SXSW coverage may have been dominated by Frank Ocean’s Odd Future project but there’s been another revolution happening in the world of R&B. Last weekend The Weeknd unleashed their 9 track mixtape ‘House Of Balloons’ on their Tumblr.
It was shrouded in mystery (was The Weeknd a collective, a band or a solo singer?) and divided opinion. The Village Voice called the mixtape “patient, often gorgeous”, under a headline titled “R&B’s Future Shock”, while a less than impressed Guardian said that “only a fool could think it was the most exciting thing to happen to R&B in 2011”.
So what’s the truth?
Well a couple of listens to ‘House Of Balloons’ and it’s clear that the work (which was later to be unveiled as Abel Tesfaye and producers Doc McKinney and illangelo) is a work of haunted brilliance, in any genre.
While no one could mistake’s these 9 slow jams or Tesfaye’s velvet croon for anything but R&B, it’s The Weeknd’s subtle subversion takes this to the next level. In a genre where bravado sometimes overshadows reality, ‘House Of Balloons’ is as whip smart as it is authentic.

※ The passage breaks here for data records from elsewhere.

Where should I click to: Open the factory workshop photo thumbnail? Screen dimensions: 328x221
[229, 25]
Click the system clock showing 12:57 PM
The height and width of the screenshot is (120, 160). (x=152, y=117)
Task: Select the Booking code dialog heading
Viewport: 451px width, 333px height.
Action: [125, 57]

Ripping the plastic film off R&B’s loverman persona, The Weeknd litter their tales of late night love with references to drug abuse, all nighters and backstreet sex. It’s subtle yet shocking at the same time. Take ‘Wicked Games’. “Bring your body baby/ I could bring you fame,” Tesfaye trills; sounding less like Trey Songz and more like Joe Pesci’s sinister lech from Casino.
The scene is set for a casting-couch style power struggle, before Tesfaye begs, “Tell me you love me/Even though you don’t love me,” as track lurches to its miserable conclusion, his tragic desperation finally revealed like the unveiling of a masked killer.

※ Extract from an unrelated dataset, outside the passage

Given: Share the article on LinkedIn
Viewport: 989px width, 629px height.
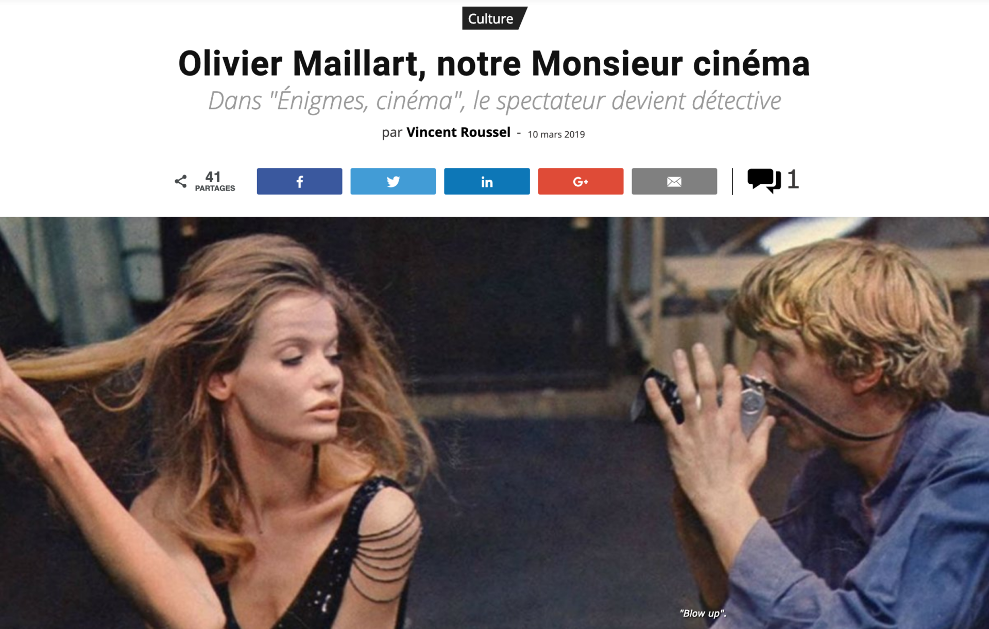Looking at the screenshot, I should coord(487,181).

While in ‘The Party & The After Party’ he sings: “I’ve got a brand new girl call her Rudolf/ She’ll probably OD before I show her to mama.” R&B is rarely this unfiltered and honest. I mean, could you imagine R.Kelly singing these crack house-alluding lines?

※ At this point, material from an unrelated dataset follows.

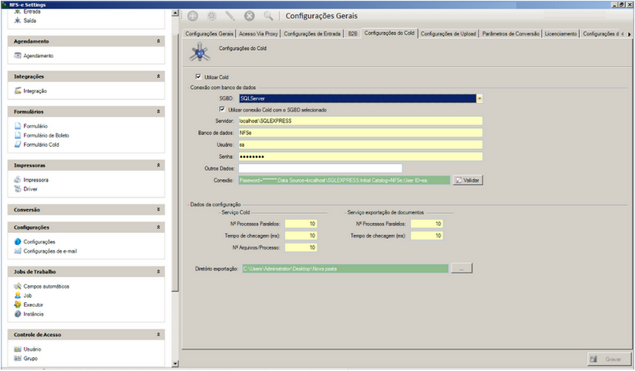Open the SGBD SQLServer dropdown
The image size is (635, 371).
coord(479,98)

That The Weeknd rip this all to a soundtrack that’s part SALEM’s hazy glow and part anti-Chiddy Bang (samples of Siouxsie And The Banshees and Beach House are prominent), add to their refreshing, dangerous vibe. Indeed, Pitchfork compared the album’s sinister veener to The xx’s debut (just take a look at that album cover!).
‘House Of Balloons’- something to get very excited about.